# PROBLEM DETAILS
Count every line in the following entries where the word "agent" appears. Give the count alone.

::: EXERCISE DATA :::

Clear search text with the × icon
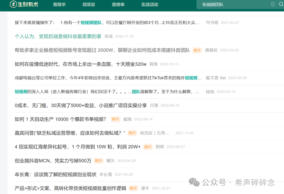Viewport: 284px width, 194px height. pyautogui.click(x=273, y=4)
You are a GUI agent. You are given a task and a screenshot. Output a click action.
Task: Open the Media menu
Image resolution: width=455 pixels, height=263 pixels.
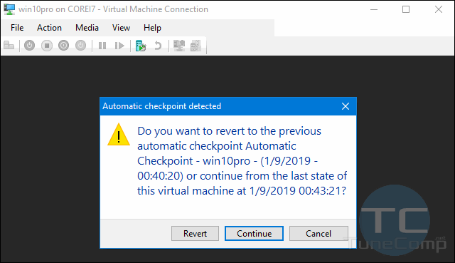(x=87, y=28)
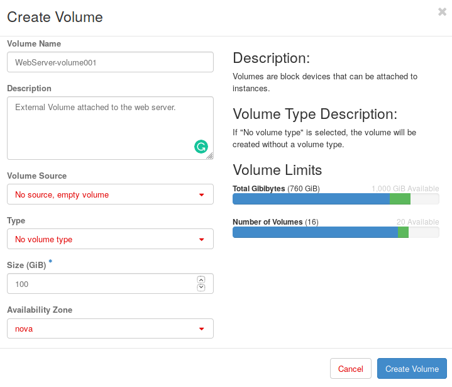The image size is (452, 387).
Task: Increase Size with the up stepper arrow
Action: [201, 280]
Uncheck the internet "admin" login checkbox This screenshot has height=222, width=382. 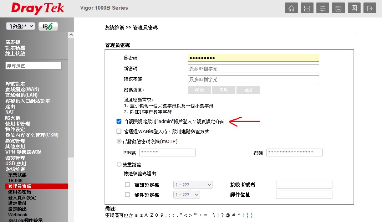(x=119, y=122)
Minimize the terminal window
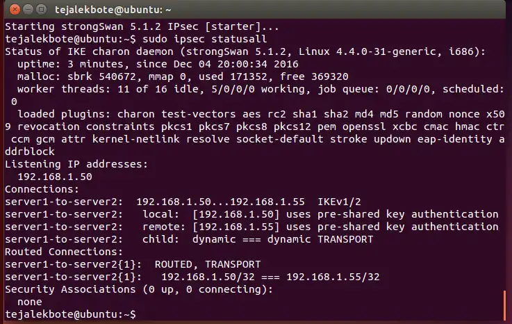Image resolution: width=512 pixels, height=324 pixels. tap(25, 8)
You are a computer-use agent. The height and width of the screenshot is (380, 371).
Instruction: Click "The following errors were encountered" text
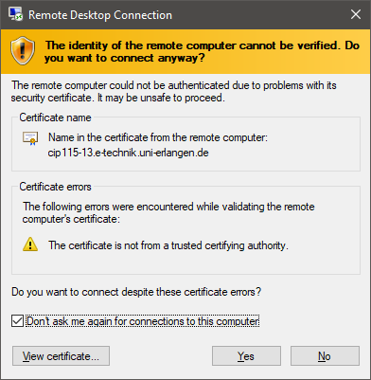[x=168, y=212]
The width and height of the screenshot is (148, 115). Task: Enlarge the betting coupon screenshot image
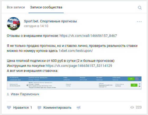point(74,83)
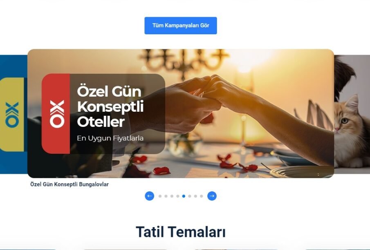The image size is (370, 250).
Task: Click the active blue fifth dot
Action: 184,196

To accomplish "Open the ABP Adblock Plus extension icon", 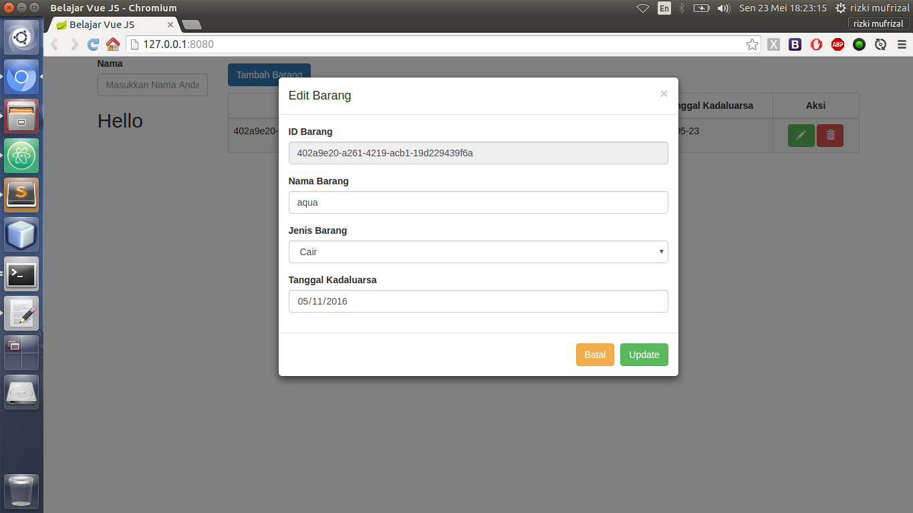I will click(837, 44).
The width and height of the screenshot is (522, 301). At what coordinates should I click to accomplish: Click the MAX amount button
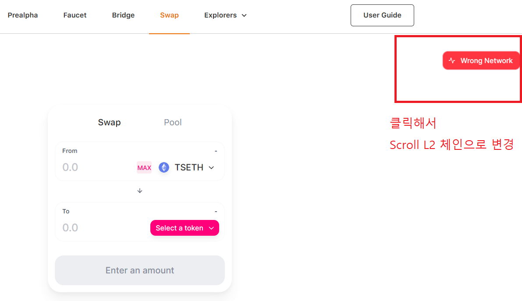click(x=144, y=167)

:::

# TASK OUTPUT
2